── DATA FOR THIS TASK
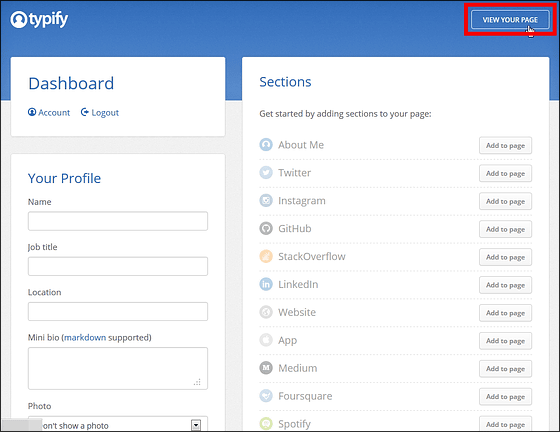Focus the Job title input field
This screenshot has width=560, height=432.
coord(118,266)
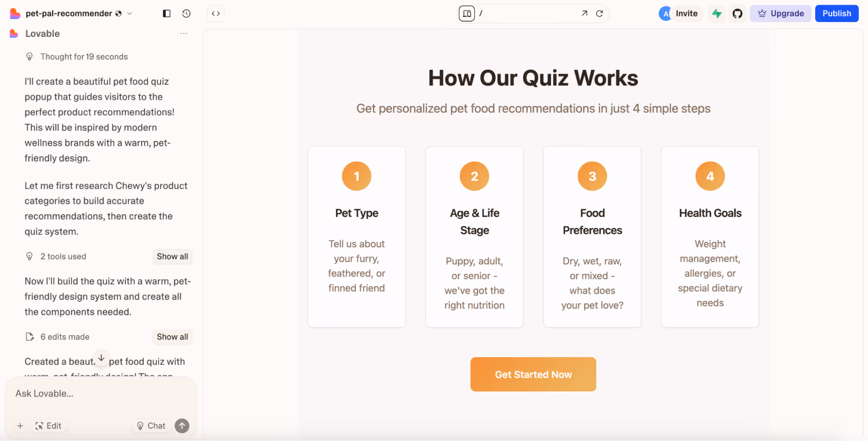Open the GitHub integration icon

coord(737,13)
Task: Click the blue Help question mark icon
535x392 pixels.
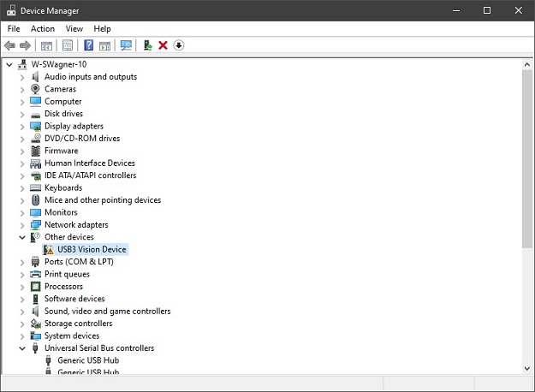Action: 88,45
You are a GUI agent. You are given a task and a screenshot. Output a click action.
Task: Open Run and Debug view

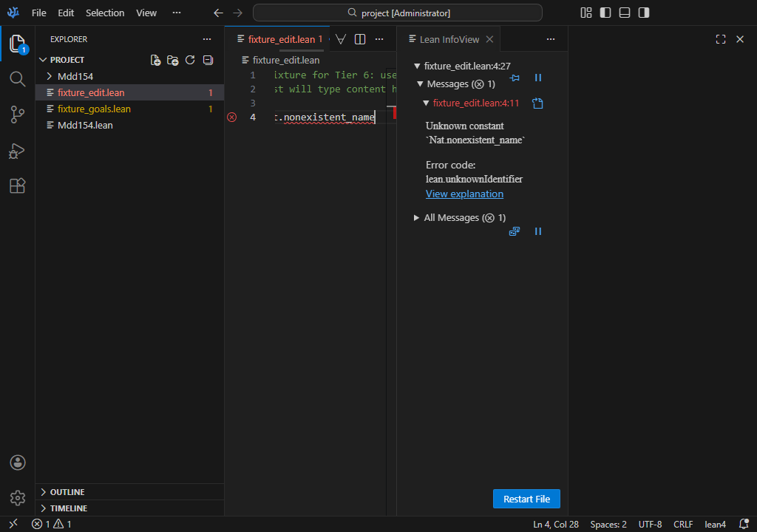pyautogui.click(x=17, y=151)
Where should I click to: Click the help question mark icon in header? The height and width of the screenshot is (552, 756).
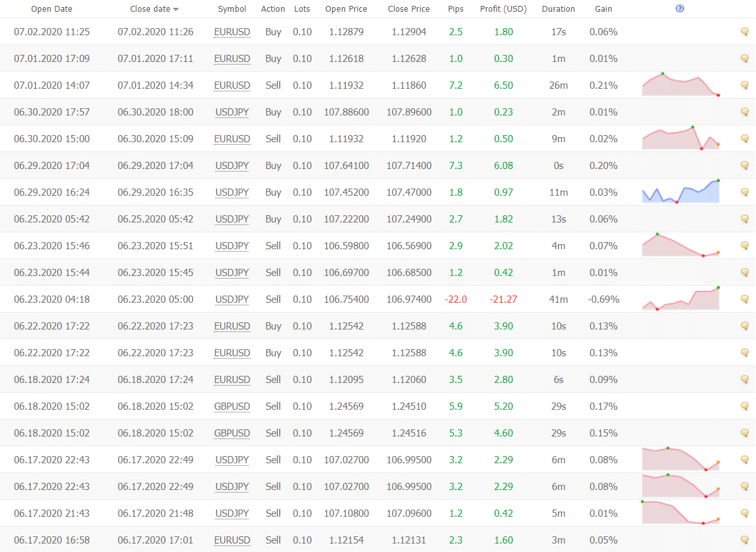(680, 9)
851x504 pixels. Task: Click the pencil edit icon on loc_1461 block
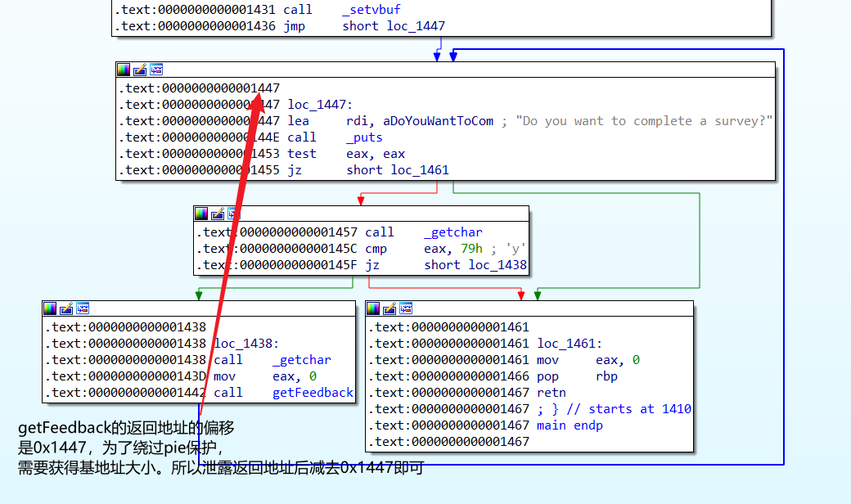(389, 308)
────
PROBLEM TO WORK ON -> Would you output, word for word, only the lines running from the line with "Task: Click the blue Help question mark icon" to the end of the listing above, both ends included, with no pictures?

SOLUTION FOR THIS TASK ->
Task: Click the blue Help question mark icon
535x392 pixels.
Action: 88,45
You are a GUI agent. You are given a task and a screenshot. Output a click action.
Task: Open Run and Debug view

pyautogui.click(x=17, y=151)
Where should I click to: Click the help question mark icon in header? The height and width of the screenshot is (552, 756).
(680, 9)
851x504 pixels. Task: Click the pencil edit icon on loc_1461 block
(389, 308)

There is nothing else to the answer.